Please look for the string "Complete" below and report every line in which it occurs.
BEGIN
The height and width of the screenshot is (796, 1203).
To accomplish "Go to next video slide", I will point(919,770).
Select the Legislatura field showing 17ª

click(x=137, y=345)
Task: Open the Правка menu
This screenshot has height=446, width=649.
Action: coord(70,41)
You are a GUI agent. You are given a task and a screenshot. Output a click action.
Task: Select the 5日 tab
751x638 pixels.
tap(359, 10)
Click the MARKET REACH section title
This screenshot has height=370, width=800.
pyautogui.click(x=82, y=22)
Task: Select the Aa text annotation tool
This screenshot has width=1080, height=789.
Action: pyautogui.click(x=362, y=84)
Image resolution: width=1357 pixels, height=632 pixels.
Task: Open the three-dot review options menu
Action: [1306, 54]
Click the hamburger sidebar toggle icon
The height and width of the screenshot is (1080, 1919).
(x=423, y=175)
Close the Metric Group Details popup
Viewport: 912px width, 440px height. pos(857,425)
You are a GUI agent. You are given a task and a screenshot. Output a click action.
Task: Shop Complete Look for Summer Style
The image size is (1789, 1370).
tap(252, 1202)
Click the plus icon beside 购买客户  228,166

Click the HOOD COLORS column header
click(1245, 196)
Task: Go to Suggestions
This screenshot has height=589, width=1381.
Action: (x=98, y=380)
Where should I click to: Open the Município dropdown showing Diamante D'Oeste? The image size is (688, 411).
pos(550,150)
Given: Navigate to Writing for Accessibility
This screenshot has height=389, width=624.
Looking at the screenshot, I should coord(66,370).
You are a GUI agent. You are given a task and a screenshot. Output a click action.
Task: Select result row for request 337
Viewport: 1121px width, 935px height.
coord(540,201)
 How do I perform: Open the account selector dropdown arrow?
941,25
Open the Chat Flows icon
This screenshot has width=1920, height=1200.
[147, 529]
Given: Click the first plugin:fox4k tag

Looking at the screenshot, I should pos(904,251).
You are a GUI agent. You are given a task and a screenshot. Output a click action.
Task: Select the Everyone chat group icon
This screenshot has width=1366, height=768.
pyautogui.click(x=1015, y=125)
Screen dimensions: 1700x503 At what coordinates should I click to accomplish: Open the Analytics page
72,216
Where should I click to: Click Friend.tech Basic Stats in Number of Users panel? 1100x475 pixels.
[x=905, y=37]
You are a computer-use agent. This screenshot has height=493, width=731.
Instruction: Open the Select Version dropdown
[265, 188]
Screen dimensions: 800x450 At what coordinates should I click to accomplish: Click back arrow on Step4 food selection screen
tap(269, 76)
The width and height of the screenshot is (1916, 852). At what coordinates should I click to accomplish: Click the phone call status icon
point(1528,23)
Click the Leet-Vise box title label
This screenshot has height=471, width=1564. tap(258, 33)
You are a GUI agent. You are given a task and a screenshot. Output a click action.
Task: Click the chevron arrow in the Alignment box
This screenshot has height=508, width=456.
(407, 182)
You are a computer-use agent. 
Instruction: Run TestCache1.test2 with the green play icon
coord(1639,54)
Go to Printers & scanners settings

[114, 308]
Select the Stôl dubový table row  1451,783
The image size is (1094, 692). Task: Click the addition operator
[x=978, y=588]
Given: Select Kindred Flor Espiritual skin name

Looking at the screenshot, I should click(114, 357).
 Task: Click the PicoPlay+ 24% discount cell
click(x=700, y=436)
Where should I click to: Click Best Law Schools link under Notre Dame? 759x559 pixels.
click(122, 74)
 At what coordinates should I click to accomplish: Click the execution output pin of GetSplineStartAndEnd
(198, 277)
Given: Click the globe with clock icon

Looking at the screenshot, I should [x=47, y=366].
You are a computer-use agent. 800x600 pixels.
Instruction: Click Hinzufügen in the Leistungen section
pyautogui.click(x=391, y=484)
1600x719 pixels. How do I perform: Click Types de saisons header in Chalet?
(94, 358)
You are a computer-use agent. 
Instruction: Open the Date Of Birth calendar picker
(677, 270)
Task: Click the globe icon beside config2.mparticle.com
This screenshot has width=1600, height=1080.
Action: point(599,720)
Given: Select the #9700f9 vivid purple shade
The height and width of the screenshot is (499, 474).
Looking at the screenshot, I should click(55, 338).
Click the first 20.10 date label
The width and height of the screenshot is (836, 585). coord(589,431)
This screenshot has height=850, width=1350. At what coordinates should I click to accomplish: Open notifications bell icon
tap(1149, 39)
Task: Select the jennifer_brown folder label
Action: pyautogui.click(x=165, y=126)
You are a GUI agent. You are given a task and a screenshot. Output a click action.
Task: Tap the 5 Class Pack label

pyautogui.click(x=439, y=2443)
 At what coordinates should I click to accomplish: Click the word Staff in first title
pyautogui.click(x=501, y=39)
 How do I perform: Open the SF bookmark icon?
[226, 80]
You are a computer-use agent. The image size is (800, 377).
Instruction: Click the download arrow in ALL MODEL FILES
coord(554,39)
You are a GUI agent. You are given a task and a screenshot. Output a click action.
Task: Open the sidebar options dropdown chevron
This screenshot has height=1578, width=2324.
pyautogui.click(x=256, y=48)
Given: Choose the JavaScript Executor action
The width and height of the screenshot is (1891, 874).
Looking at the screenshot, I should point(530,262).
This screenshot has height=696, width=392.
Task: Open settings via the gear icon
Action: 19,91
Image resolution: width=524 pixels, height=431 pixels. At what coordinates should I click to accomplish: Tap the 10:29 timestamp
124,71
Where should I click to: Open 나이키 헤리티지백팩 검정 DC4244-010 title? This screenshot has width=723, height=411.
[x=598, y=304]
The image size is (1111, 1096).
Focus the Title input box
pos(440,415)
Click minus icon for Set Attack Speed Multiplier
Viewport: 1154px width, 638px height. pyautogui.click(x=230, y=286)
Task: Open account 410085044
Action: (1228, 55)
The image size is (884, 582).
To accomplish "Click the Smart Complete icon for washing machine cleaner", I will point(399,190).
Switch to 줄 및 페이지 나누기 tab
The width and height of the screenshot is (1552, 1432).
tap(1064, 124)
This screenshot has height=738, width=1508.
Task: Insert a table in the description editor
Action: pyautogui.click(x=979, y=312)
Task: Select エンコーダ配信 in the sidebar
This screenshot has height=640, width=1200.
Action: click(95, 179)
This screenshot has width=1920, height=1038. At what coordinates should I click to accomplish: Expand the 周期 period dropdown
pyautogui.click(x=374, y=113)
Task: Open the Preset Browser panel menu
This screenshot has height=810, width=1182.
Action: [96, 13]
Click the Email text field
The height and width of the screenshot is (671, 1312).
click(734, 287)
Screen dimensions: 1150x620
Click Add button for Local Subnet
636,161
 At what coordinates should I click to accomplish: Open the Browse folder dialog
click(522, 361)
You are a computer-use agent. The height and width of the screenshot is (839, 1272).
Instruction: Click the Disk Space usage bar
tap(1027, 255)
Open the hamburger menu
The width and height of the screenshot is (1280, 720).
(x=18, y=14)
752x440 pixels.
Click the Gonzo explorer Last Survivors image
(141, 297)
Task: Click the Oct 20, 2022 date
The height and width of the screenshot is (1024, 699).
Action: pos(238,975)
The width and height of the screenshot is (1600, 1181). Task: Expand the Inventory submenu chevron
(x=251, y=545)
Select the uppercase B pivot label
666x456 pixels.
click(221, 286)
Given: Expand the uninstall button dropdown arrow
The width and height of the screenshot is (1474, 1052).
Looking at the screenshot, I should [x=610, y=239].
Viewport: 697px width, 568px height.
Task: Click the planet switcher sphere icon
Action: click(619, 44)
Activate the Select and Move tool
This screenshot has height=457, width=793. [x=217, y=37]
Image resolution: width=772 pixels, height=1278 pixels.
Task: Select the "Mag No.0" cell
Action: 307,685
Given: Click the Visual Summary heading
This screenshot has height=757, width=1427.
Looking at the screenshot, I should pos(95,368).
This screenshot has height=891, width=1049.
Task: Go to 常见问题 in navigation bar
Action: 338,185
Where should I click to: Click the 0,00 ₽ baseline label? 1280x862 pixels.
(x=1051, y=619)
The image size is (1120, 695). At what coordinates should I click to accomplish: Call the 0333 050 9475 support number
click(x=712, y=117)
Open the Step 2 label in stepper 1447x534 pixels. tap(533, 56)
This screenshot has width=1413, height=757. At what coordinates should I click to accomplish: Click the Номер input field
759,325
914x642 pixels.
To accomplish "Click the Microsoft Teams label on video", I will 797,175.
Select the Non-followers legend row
END
(OUTPUT OF THE TASK)
Task: Shop Complete Look for Summer Style
To accomplish "Click the Smart Complete icon for washing machine cleaner", I will point(399,190).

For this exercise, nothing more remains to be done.